Infectious etiology in multiple sclerosis (MS) has previously been raised. Despite many studies demonstrating associations with multiple pathogens, no MS-specific agent has been identified. Thus, it has been hypothesized that in genetically susceptible individuals, infectious agents could act as triggers in eliciting aberrant immune responses directed against the central nervous system (CNS). The human herpesvirus-6 (HHV-6), a neurotropic virus, is a frequently implicated candidate pathogens in MS. To better understand the role of HHV-6 in the pathogenesis of neurologic diseases, we compared detection of cell-free HHV-6 DNA and antibody reactivity in the cerebrospinal fluid (CSF) specimens of various neurologic cohorts. Differences in levels of HHV-6 antibody and HHV-6 DNA expression in various neurologic cohorts were demonstrated. To understand the specific mechanisms that allow HHV-6 infection of the CNS, whether HHV-6 could infect primary human astrocyte cultures in vitro and explored the potential of this virus to enter the CNS using the olfactory pathway by infecting a specialized group of glial cells located in the nasal cavity known as olfactory ensheathing glial cells (OEGCs) was investigated. The findings suggest ability of HHV-6 to enter and establish life-long residency in the brain through infection of glial cells such as OEGCs and CNS astrocytes. Furthermore, we hypothesize that immune surveillance may actively be involved in preventing CNS activation of HHV-6 in healthy individuals. Impairment in immune control, however, could lead to viral reactivations.
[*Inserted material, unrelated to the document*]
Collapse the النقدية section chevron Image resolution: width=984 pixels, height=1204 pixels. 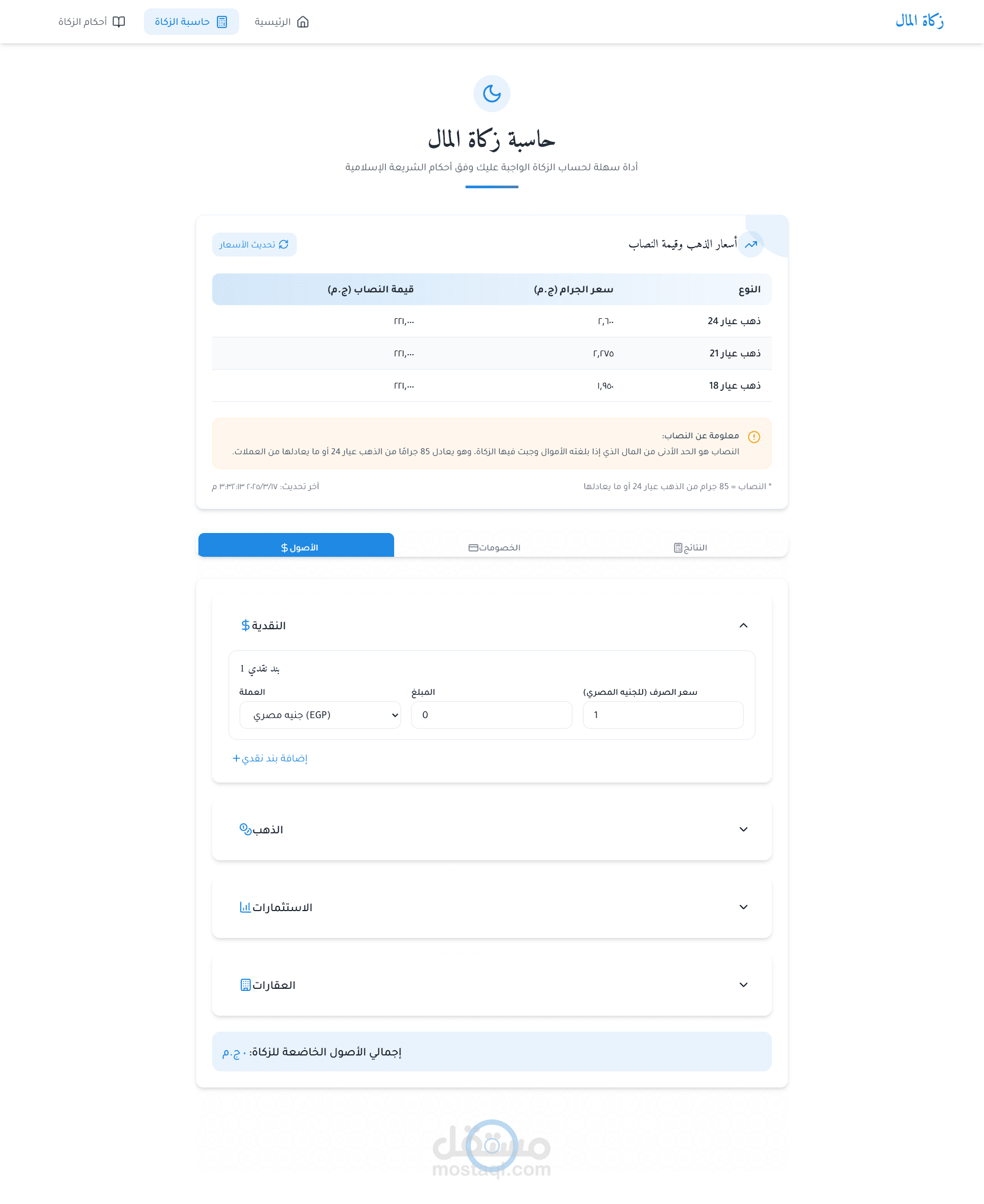(x=743, y=625)
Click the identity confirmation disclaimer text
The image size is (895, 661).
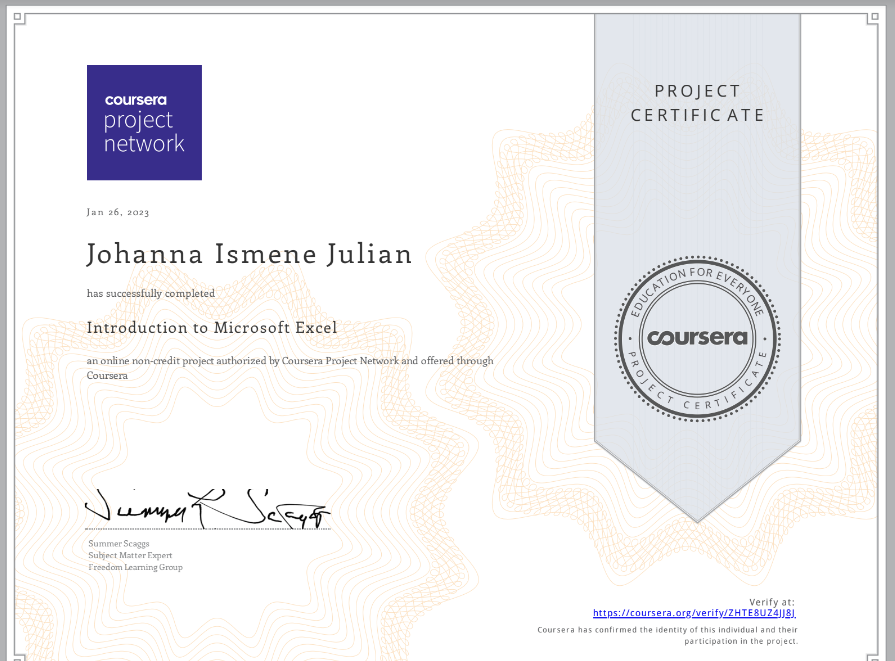(667, 636)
Using paired CSF and sera specimen of a small cohort patients who were treated with natalizumab, a monoclonal antibody against the alpha-4-beta-integrin molecule used in treatment of MS that blocks immune cell trafficking to the brain, we demonstrated evidence of HHV-6 reactivation by PCR detection, suggesting reduction in circulating immune cells is associated with viral reactivation within the CNS. Moreover, binding of the HHV-6 with the CD46 virus receptor/T cell co-stimulatory molecule was also investigated as a possible mechanism contributing to a by-stander pro-inflammatory reaction associated with neural tissue damage in genetically susceptible individuals.